To clarify: It was in India where the English language got that graphic term, "sacred cow." The Brits who ruled this immense subcontinent (including what are now Pakistan and Bangladesh) for two centuries were impressed to find that in the Hindu pantheon of over 300 gods and goddesses were not just exotic deities like the god Vishnu (the "Preserver"), or his various incarnations like Brahma (who sits on a lotus attached to Vishnu’s navel), Rama (the epitome of virtue), Krishna, the most "human" and beloved as the embodiment of love (he flirted with the cowherd girls) or Shiva from whose matted looks the holy river Ganges flows (and dances the ritual of destruction and creation), or the holy linggam (the erect "penis" worshipped as a source of life in many temples), and other avatars.

The goddesses who are their consorts are no less ubiquitous: Lakshmi, goddess of wealth (her vahana – i.e. vehicle – is an owl); Saraswati, goddess of learning and music (consort of Brahma, whose vehicle is a swan), Parvati (gentle daughter of mountains, worshipped by the Devi cult), or Durga in her more militant form, pictured always on a tiger, waving a fierce arsenal of weapons in her eight arms, from the sharp trishul (trident) to maces, swords, and bow & arrows, forever fighting Evil, or, in her most dreaded persona, the goddess Kali wearing a garland of skulls, rampaging through creation, stamping on Evil prostrate under her feet, the patroness of warrior Rajput clans who live by the sword or the ancient thuggee, a cult of assassins who revere her death-dealing qualities.

Those formidable goddesses are not to be encountered on a dark night, I’ll wager.

A favorite god is Ganesha, the one with the elephant head, who brings good luck and is a remover of obstacles. Unfortunately or fortunately, as the case may be, each deity has a vahana (vehicle) which partakes of the sacredness of each who rides them. Thus, Ganesha’s "vehicle", the rat, is sacred and should not be killed: alas, rats eat up much of the grain stored in godowns and barns, depriving humans of their bare-bones sustenance. Another sacrosanct vehicle of Vishnu is the winged and beaked man-like Garuda, which (thanks to millennium-old Indian influence) is a widely-revered symbol in Thailand and Indonesia. Now, there’s Hanuman, the monkey god who helped Lord Rama rescue his queen Sita from the ravenous demon king Ravenna (hero of so many Ramayana epics and dances).

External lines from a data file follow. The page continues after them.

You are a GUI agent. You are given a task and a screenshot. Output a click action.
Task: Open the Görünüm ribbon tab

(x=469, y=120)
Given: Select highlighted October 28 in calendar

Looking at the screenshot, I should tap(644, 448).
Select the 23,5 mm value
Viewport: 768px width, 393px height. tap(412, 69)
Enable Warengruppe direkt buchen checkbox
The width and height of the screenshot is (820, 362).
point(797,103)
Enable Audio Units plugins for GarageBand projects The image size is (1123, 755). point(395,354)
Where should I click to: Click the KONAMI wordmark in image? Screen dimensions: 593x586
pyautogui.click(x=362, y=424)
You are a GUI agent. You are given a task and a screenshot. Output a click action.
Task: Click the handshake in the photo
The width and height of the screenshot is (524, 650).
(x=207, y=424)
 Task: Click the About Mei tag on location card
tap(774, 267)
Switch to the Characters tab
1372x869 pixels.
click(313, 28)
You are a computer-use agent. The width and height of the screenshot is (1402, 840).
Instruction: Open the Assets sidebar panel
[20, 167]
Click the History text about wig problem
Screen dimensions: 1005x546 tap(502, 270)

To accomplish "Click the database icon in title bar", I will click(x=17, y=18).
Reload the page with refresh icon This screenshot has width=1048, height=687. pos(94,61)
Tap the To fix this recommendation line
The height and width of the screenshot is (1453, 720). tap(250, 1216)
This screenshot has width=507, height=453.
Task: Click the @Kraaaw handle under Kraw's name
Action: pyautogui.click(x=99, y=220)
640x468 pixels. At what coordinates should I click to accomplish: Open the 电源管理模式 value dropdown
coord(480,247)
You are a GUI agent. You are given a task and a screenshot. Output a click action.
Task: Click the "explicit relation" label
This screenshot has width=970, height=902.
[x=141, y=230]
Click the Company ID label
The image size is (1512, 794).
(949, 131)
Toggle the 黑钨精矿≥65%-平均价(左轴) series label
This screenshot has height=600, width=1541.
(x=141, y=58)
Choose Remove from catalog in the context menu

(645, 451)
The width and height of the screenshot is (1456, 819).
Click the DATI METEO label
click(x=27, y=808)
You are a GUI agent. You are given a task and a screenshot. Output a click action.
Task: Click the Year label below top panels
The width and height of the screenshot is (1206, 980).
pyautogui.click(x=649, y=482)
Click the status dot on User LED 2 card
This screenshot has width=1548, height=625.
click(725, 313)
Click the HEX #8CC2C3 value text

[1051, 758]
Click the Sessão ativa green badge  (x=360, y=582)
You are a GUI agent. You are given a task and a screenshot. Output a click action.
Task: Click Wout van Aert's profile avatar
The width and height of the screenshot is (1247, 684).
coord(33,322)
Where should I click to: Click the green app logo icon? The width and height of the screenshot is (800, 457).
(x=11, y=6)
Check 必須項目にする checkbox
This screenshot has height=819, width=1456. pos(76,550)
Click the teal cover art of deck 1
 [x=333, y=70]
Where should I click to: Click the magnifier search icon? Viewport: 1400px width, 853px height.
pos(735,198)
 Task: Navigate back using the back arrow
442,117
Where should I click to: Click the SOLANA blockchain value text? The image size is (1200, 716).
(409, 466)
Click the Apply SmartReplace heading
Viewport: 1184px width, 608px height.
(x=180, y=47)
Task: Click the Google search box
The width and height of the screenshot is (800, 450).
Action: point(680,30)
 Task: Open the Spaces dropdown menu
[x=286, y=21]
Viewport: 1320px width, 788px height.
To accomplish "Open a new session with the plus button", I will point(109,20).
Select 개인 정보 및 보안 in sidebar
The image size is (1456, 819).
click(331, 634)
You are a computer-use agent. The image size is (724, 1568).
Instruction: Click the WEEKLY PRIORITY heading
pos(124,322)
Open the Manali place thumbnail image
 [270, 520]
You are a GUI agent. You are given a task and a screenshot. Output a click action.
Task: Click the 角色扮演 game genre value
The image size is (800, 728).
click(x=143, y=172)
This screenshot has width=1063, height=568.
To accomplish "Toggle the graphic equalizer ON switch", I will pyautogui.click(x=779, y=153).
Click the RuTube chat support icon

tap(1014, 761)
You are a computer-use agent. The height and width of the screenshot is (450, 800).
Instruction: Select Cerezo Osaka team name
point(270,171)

The most-spotted sacred vehicle is the cow. This is because Nandi the bull is Lord Shiva’s vehicle, on his travels through the cosmos. India’s "sacred cows", on the other hand, are not soaring through the cosmos but all over the streets, and rummaging for food in the garbage. They cannot be killed by devout Hindus and roam free – to starve in many places. (The devotion to them reached such a stage in earlier Indian life that shopkeepers, in the old days, exhibited shoes and other leather goods claiming they were fashioned of ahimsa leather. This meant kuno that the sacred cows who supplied the leather were not slaughtered in abbatoirs but died of natural causes or "committed suicide.")

These days, even if not so-minded, cows commit suicide by eating plastic bags strewn in the garbage and choking to death on them!

Perhaps this is one reason a chief minister, Mrs. Sheila Dikshit (Yep, that’s her enchanting name), has been conducting a campaign to "Say No to Plastic." There are large signs proclaiming this all over Delhi and its environs. However, shopkeepers have not been cooperating. They’re still packing their wares in plastic bags or polyethelene when they hand over their goods to customers. "Paper bags are always out of stock," complained some stall owners. Nonetheless, you see delivery men on bicycles delivering stacks of paper bags to stalls in Chandni Chowk, for instance, made of what appear like pages torn from books and publications. For the sake of cooperating with Mrs. Dikshit, market stall owners in Janpath must be savaging the literary heritage of the nation. The chairman of the Janpath Market Association, Mr. Madan, vowed to spare no effort to convert his members from "poly" to paper.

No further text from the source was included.